Problem description
Gather every line of the listing below that contains the word "column", and copy each of those lines in full. Treat uppercase and lowercase letters as different.

Dataset content

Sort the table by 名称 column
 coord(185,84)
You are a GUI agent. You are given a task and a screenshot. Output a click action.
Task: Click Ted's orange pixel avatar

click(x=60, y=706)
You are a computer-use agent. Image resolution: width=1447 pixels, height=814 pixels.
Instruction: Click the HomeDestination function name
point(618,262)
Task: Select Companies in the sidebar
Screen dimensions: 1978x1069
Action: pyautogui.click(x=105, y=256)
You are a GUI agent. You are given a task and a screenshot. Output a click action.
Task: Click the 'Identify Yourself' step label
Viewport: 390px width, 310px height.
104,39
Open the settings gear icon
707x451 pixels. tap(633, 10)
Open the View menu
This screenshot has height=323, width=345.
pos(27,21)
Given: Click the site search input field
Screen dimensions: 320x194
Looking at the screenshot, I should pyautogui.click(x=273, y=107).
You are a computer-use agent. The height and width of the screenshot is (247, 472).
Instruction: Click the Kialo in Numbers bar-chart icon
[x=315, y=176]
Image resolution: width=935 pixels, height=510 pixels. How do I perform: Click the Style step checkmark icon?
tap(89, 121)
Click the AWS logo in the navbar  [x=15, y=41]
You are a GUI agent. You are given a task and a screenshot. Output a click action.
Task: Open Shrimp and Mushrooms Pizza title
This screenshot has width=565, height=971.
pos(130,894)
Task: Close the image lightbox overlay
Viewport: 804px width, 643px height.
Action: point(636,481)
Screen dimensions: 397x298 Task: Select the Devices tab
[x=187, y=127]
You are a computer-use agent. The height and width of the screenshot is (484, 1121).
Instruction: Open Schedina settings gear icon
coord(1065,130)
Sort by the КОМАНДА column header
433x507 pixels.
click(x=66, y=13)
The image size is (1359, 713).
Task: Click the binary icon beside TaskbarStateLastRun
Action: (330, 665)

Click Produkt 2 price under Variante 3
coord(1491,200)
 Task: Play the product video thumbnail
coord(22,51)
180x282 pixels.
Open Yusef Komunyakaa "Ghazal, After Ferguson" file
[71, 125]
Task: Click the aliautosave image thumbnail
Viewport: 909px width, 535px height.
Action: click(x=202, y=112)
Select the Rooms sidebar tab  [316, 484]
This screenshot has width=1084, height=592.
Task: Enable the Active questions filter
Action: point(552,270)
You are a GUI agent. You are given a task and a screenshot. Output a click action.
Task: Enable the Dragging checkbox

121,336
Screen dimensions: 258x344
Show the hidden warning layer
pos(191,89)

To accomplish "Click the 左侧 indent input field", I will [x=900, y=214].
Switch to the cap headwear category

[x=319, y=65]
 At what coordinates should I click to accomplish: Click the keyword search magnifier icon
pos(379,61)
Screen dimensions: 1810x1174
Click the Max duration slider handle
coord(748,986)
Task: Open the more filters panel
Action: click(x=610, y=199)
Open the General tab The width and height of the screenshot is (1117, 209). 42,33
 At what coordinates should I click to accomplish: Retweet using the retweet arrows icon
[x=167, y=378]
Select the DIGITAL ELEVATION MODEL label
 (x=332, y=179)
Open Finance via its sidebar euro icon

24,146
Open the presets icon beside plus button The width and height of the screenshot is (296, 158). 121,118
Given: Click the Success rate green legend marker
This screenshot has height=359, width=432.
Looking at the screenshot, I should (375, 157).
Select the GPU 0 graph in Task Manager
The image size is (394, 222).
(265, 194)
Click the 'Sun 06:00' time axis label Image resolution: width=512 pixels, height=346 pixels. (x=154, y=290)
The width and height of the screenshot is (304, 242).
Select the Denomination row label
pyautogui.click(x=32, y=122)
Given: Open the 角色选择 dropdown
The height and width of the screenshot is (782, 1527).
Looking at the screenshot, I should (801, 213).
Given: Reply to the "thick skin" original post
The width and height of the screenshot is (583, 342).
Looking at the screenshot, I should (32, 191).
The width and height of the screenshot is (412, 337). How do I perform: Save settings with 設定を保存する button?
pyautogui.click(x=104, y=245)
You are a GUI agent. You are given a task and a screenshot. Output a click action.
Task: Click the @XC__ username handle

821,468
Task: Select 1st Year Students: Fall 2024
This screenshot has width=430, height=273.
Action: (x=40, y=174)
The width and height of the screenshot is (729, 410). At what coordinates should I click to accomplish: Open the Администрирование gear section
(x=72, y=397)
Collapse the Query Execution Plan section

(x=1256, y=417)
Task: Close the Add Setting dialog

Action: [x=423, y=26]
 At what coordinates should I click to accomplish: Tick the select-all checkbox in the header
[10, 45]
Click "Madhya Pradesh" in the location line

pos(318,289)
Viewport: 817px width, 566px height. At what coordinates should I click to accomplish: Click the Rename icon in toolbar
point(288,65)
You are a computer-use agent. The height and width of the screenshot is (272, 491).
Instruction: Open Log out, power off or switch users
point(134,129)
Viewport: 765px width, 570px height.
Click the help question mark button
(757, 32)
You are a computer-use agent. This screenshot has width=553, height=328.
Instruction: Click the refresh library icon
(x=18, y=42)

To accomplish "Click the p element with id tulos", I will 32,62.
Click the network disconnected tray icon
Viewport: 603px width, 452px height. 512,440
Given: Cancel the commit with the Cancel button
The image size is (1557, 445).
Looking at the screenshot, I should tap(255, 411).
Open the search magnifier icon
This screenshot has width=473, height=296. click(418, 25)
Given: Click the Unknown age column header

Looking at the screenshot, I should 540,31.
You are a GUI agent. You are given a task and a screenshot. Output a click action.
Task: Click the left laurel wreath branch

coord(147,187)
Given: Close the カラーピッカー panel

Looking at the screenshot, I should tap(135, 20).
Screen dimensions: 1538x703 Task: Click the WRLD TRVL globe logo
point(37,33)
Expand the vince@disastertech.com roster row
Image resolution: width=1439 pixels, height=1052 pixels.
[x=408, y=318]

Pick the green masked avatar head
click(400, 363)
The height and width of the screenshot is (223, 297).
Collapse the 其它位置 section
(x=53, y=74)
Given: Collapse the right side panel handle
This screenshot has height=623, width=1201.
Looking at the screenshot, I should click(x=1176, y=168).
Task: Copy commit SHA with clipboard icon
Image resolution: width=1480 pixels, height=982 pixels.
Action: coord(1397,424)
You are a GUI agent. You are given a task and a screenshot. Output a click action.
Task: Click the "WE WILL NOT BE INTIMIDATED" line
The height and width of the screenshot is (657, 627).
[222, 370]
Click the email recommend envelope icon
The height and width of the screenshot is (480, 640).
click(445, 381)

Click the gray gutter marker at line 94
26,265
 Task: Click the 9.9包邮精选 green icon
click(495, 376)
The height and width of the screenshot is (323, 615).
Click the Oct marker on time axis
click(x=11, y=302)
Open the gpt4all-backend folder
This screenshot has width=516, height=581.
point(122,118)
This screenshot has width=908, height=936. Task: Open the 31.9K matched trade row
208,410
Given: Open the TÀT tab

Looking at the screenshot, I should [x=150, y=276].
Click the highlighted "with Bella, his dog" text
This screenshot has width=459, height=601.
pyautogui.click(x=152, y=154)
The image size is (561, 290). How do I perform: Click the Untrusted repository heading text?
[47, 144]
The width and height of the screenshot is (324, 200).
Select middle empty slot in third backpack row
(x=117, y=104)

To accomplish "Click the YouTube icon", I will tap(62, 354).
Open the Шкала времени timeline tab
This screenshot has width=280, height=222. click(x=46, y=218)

Exercise answer
Sort the table by 名称 column
Sort by the КОМАНДА column header
Given: Click the Unknown age column header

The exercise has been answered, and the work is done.